Vu la procédure suivante :
Par une requête et un mémoire en réplique, enregistrés les 12 septembre et 1er octobre 2019 au secrétariat du contentieux du Conseil d'Etat, l'association One Voice demande au juge des référés du Conseil d'Etat, statuant sur le fondement de l'article L. 521-1 du code de justice administrative :
1°) de suspendre l'exécution de l'arrêté du 2 septembre 2019 de la ministre de la transition écologique et solidaire, relatif à la tenderie aux grives ou aux merles noirs dans le département des Ardennes pour la campagne 2019-2020 ;
2°) de saisir, à titre subsidiaire, la Cour de justice de l'Union européenne d'une question préjudicielle relative à la compatibilité des méthodes de chasse traditionnelles mises en oeuvre en France et impliquant l'utilisation de gluaux, filets, pantes, matoles et lacs avec le critère de sélectivité exigé par les dispositions de la directive n° 2009/147/CE du Parlement européen et du Conseil du 30 novembre 2009 ;
3°) de mettre à la charge de l'Etat la somme de 1 500 euros au titre des dispositions de l'article L. 761-1 du code de justice administrative.
Elle soutient que :
- son recours est recevable dès lors qu'elle présente un intérêt lui conférant qualité à agir contre l'arrêté litigieux ;
- la condition d'urgence est remplie dès lors que l'arrêté litigieux dont le début d'exécution est imminent, porte une atteinte suffisamment grave et immédiate à la préservation et à la défense des oiseaux, notamment de leur bien-être, en autorisant la capture d'un nombre particulièrement élevé de grives et de merles noirs au moyen de tenderies pour la campagne 2019-2020 ;
- il existe un doute sérieux quant à la légalité de l'arrêté contesté ;
- l'arrêté contesté a été pris au terme d'une procédure irrégulière en ne respectant pas le septième alinéa de l'article L. 123-19-1 du code de l'environnement ;
- il a été pris en méconnaissance du principe de non-régression énoncé au 9° du II de l'article L. 110-1 du code de l'environnement ;
- l'arrêté attaqué, tout comme l'arrêté du 17 août 1989 relatif à la tenderie aux grives, méconnaît également le principe de prévention tel qu'il ressort de l'article L. 110-1 du code de l'environnement ;
- il a été pris en méconnaissance de l'article L. 424-4 du code de l'environnement et des articles 8 et 9 de la directive 2009/147/CE du Parlement et du Conseil du 30 novembre 2009 concernant la conservation des oiseaux sauvages dès lors que l'emploi de tenderies ne permet pas de respecter le critère de sélectivité nécessaire à l'autorisation de cette pratique, l'absence d'autre solution satisfaisante à la capture par l'utilisation de tenderies n'est pas justifiée de manière précise et adéquate et les éléments produits par le ministère ne garantissent pas le respect de l'exigence de prélèvements de petites quantités s'agissant notamment des différentes espèces de grives ;
- il a été pris en méconnaissance de l'article 6 de la Charte de l'environnement.

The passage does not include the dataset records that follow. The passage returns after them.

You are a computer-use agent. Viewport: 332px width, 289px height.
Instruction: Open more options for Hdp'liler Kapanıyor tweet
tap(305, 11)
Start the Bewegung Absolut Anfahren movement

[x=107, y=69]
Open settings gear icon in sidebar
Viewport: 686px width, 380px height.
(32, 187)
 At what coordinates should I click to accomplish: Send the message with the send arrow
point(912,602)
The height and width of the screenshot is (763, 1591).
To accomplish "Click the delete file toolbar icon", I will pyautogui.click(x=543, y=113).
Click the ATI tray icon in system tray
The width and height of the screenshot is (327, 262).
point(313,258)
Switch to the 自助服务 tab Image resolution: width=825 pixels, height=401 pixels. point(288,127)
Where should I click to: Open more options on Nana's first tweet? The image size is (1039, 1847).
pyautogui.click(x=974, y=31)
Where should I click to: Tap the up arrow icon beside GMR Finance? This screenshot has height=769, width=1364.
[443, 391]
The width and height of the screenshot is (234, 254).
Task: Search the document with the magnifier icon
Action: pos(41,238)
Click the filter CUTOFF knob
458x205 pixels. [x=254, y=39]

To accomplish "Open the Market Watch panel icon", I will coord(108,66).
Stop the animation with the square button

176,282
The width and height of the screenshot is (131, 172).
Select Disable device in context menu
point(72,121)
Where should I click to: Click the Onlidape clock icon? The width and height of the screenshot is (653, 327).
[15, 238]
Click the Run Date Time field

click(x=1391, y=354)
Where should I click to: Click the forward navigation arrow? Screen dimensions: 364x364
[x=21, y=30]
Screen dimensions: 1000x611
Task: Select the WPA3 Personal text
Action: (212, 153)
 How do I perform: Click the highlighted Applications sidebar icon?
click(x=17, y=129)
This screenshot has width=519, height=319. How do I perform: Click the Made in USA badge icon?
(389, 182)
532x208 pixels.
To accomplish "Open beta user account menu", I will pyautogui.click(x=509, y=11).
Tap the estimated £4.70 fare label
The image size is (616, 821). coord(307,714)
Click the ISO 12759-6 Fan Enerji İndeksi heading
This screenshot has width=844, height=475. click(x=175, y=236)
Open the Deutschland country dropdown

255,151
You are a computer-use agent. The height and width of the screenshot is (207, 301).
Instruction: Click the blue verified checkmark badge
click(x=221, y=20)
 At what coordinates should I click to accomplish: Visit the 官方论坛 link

Par un mémoire en défense et des pièces complémentaires, enregistrés les 27 et 30 septembre 2019, la ministre de la transition écologique et solidaire conclut au rejet de la requête. Elle soutient que la condition d'urgence n'est pas remplie et que les moyens soulevés par la requérante ne sont pas fondés.
Par un mémoire en intervention, enregistré le 1er octobre 2019, la Fédération nationale des chasseurs demande au juge des référés du Conseil d'Etat de rejeter les conclusions de l'association One Voice.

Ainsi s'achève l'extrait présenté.